---------- DATA PROVIDED

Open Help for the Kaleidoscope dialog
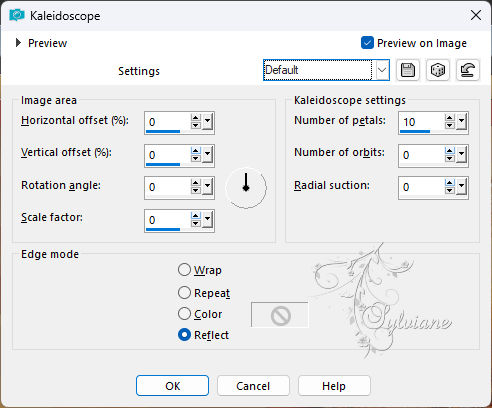Viewport: 492px width, 408px height. (x=334, y=386)
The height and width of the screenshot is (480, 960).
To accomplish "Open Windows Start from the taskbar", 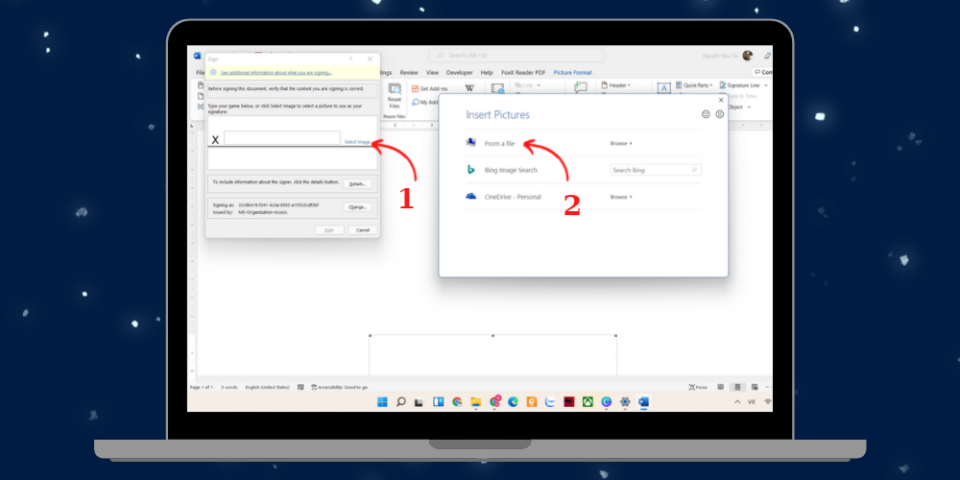I will (x=382, y=402).
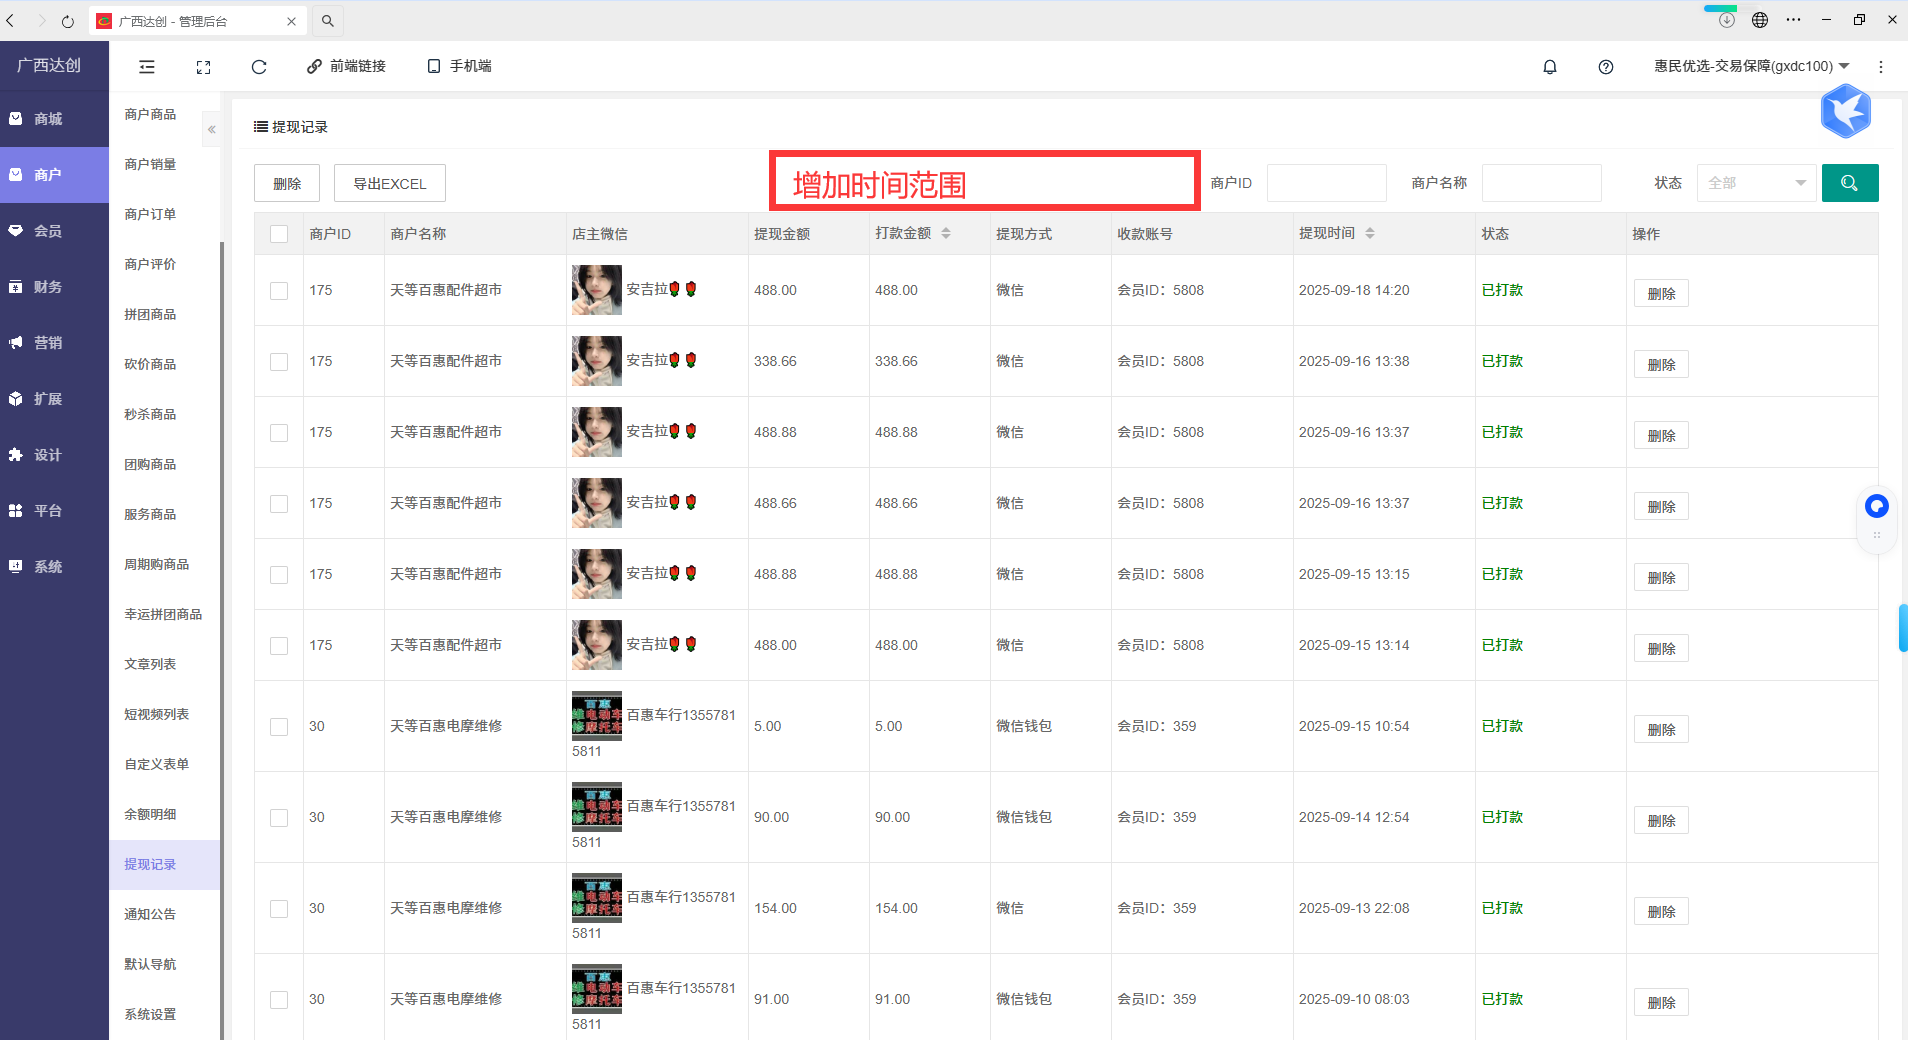Screen dimensions: 1908x1040
Task: Click the blue bird floating icon
Action: point(1845,111)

--------------------

■ TRY IT
Please return only the lines from the top of the data through the line with "The height and", exactly as written, and drop every picture.

■ ANSWER TO THE EXERCISE
Open Help for the Kaleidoscope dialog
Viewport: 492px width, 408px height. (x=334, y=386)
The height and width of the screenshot is (480, 960).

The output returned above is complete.